> [TASK BRIEF]: From the entries below, reproduce exactly the line containing "Open Nouveautés 4.26.2 link", the line containing "Task: Click the location pin icon in search", and every line in between, with nothing added.

[Stored data]
━━━━━━━━━━
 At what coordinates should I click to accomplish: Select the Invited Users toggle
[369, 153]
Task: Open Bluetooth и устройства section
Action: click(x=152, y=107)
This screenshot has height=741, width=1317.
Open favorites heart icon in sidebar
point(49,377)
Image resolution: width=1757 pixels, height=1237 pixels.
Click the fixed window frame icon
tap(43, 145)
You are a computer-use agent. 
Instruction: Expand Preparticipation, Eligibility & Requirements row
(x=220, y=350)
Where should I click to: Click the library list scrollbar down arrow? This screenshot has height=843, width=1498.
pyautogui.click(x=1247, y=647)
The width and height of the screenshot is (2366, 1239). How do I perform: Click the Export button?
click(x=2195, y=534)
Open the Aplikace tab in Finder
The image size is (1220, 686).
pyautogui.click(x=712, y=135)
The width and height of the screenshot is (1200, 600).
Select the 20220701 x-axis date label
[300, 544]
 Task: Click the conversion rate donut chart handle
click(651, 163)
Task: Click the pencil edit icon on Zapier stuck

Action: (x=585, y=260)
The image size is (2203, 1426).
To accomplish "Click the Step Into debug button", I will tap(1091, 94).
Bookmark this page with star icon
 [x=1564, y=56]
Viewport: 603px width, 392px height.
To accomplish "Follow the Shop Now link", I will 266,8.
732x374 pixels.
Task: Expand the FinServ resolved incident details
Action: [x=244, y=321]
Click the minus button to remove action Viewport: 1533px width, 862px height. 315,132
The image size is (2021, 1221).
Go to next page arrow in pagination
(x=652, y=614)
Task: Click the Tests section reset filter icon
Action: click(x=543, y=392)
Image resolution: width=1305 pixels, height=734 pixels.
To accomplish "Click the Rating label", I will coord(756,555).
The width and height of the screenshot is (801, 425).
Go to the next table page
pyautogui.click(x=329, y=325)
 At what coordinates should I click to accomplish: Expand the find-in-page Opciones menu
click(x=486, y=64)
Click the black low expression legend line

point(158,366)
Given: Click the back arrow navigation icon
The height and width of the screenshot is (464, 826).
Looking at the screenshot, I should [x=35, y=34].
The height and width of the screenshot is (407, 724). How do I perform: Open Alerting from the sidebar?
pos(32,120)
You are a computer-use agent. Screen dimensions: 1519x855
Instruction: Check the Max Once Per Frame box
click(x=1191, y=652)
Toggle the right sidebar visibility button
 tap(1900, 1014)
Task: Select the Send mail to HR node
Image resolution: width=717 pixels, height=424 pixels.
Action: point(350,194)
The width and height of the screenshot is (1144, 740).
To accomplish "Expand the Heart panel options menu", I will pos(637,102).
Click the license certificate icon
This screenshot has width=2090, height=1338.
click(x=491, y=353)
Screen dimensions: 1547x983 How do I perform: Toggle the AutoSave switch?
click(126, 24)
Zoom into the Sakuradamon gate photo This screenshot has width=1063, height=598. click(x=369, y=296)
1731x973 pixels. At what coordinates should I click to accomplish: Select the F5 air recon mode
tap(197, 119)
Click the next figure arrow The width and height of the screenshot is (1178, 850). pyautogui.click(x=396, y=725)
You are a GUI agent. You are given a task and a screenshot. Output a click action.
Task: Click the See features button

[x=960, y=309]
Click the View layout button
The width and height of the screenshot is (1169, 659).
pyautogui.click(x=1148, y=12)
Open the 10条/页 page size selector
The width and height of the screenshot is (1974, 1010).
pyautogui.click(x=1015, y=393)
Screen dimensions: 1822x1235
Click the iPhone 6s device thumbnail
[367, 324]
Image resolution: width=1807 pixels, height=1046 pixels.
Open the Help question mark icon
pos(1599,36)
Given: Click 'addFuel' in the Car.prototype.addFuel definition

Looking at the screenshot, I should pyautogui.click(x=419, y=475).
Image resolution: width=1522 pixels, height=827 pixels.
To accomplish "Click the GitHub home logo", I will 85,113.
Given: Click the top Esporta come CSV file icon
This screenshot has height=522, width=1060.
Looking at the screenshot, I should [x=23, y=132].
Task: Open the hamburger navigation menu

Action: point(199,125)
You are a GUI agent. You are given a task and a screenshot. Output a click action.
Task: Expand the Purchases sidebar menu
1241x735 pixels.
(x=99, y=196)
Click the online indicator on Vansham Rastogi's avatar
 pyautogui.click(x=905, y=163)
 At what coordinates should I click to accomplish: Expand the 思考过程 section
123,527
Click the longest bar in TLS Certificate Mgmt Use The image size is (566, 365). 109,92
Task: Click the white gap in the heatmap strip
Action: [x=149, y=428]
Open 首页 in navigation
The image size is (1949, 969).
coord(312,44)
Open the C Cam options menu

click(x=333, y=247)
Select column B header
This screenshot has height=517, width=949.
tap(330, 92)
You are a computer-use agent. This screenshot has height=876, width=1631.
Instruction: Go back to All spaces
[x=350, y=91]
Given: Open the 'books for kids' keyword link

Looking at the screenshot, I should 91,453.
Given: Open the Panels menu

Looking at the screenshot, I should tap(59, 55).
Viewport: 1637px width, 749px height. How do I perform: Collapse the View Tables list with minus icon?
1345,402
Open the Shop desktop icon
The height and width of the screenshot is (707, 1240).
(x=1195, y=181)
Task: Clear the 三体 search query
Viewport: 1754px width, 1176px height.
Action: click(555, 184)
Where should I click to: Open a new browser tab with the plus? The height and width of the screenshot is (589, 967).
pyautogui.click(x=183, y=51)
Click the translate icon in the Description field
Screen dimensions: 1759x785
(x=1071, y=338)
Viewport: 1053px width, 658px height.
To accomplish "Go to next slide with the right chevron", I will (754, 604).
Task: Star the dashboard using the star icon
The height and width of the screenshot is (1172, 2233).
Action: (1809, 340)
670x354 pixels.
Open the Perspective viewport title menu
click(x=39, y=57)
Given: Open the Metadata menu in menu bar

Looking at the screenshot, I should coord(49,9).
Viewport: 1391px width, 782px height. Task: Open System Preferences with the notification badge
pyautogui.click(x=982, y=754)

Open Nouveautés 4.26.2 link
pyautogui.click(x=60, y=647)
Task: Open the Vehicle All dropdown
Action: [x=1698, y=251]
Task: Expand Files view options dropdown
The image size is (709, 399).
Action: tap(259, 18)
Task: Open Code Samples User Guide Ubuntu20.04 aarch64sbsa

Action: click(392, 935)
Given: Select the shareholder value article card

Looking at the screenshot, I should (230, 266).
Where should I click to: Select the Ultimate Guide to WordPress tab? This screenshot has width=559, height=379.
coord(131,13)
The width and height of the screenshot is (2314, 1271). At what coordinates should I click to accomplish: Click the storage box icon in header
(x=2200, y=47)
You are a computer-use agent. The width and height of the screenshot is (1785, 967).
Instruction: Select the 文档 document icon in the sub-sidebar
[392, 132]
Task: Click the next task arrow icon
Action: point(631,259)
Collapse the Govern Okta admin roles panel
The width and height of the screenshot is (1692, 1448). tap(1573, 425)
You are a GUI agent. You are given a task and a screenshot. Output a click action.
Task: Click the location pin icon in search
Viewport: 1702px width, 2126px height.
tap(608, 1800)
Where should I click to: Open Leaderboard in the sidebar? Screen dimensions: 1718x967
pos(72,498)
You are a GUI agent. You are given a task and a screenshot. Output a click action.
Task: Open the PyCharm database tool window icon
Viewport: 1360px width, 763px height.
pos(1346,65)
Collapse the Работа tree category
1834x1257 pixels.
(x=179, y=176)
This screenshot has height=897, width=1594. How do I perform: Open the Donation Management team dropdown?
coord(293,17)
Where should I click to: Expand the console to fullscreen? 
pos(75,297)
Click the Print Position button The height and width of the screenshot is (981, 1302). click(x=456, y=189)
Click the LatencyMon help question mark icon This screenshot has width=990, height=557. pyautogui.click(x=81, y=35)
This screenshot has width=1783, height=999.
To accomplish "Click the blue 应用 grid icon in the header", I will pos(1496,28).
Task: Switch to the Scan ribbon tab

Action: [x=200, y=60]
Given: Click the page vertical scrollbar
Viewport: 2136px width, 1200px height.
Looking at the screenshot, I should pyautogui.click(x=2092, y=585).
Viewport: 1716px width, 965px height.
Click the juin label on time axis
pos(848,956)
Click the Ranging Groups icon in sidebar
━━━━━━━━━━
> [RESPONSE]:
Open Nouveautés 4.26.2 link
pyautogui.click(x=60, y=647)
Task: Open the Vehicle All dropdown
Action: [x=1698, y=251]
Task: Expand Files view options dropdown
The image size is (709, 399).
Action: tap(259, 18)
Task: Open Code Samples User Guide Ubuntu20.04 aarch64sbsa

Action: click(392, 935)
Given: Select the shareholder value article card

Looking at the screenshot, I should (230, 266).
Where should I click to: Select the Ultimate Guide to WordPress tab? This screenshot has width=559, height=379.
coord(131,13)
The width and height of the screenshot is (2314, 1271). At what coordinates should I click to accomplish: Click the storage box icon in header
(x=2200, y=47)
You are a computer-use agent. The width and height of the screenshot is (1785, 967).
Instruction: Select the 文档 document icon in the sub-sidebar
[392, 132]
Task: Click the next task arrow icon
Action: point(631,259)
Collapse the Govern Okta admin roles panel
The width and height of the screenshot is (1692, 1448). tap(1573, 425)
You are a GUI agent. You are given a task and a screenshot. Output a click action.
Task: Click the location pin icon in search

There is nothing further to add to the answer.